= Sandcrete =

Building material

Sandcrete is a yellow-white building material made from a binder (typically Portland cement), sand in a ratio of circa 1:8, and water. Sometimes other ingredients may be added to reduce the amount of expensive Portland cement such as pozzolanas and rice husk ash. Sandcrete is similar but weaker than mortar, for which the ratio is circa 1:5. Soil cement and landcrete are similar materials but use other types of soil and hydraform blocks which are compressed, stabilized, earth blocks.

Sandcrete is usually used as hollow rectangular blocks similar to concrete masonry units, often 45 cm wide, 15 cm thick, and 30 cm with hollows that run from top to bottom and occupy around one third of the volume of the block.

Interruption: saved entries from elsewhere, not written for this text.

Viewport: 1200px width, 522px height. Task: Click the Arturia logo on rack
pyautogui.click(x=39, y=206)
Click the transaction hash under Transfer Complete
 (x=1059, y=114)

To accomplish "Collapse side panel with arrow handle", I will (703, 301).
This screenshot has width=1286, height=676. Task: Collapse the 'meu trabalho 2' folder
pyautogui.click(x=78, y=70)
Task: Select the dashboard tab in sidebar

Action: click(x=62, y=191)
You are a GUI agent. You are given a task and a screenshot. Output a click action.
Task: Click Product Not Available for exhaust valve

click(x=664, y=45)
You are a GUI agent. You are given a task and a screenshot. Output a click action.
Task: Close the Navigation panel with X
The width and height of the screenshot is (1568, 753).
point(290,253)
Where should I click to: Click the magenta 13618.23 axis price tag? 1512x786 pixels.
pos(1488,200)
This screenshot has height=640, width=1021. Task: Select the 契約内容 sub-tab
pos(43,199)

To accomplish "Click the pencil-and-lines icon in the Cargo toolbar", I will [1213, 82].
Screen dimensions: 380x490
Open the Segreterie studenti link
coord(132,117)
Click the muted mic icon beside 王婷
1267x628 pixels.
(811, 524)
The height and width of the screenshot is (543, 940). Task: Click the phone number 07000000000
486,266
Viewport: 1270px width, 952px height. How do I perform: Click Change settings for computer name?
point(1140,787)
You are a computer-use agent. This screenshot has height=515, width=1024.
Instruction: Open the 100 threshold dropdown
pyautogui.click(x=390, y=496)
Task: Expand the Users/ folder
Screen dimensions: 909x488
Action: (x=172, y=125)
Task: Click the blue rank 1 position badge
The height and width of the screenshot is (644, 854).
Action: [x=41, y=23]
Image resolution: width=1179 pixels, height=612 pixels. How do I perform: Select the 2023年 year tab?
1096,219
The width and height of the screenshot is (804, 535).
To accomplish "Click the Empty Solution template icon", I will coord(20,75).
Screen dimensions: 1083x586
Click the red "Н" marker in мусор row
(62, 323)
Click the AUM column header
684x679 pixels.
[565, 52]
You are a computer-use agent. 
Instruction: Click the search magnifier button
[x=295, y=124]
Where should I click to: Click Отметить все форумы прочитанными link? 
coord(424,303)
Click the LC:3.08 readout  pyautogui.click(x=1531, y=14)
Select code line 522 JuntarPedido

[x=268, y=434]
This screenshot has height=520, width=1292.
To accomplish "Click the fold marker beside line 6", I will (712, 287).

The blocks are joined together with mortar.

==Strength and usage==

The final compressive strength of sandcrete can be as high as 4.6 N/mm^{2}, which is much less than concrete's 40 N/mm^{2}. Sandcrete is unsuitable for load-bearing columns, and is mainly used for walls, or for foundations if no suitable alternative is available. As material for walls, its strength is less than that of fired clay bricks, but sandcrete is considerably cheaper.

Sandcrete is the main building material for walls of single-storey buildings (such as houses and schools) in countries such as Ghana and Nigeria.

Research has shown using organic ash to replace Portland cement, which is better than simply using less Portland cement.

==Coarse aggregate==

Addition of coarse aggregates has been tried, since this is a cheap way to increase compressive strength, but since the cement content of sandcrete is small, so is the amount of water that is added to the sand/cement mix to cure it. Adding more solid materials makes the mix much less fluid, making it difficult to cast into blocks.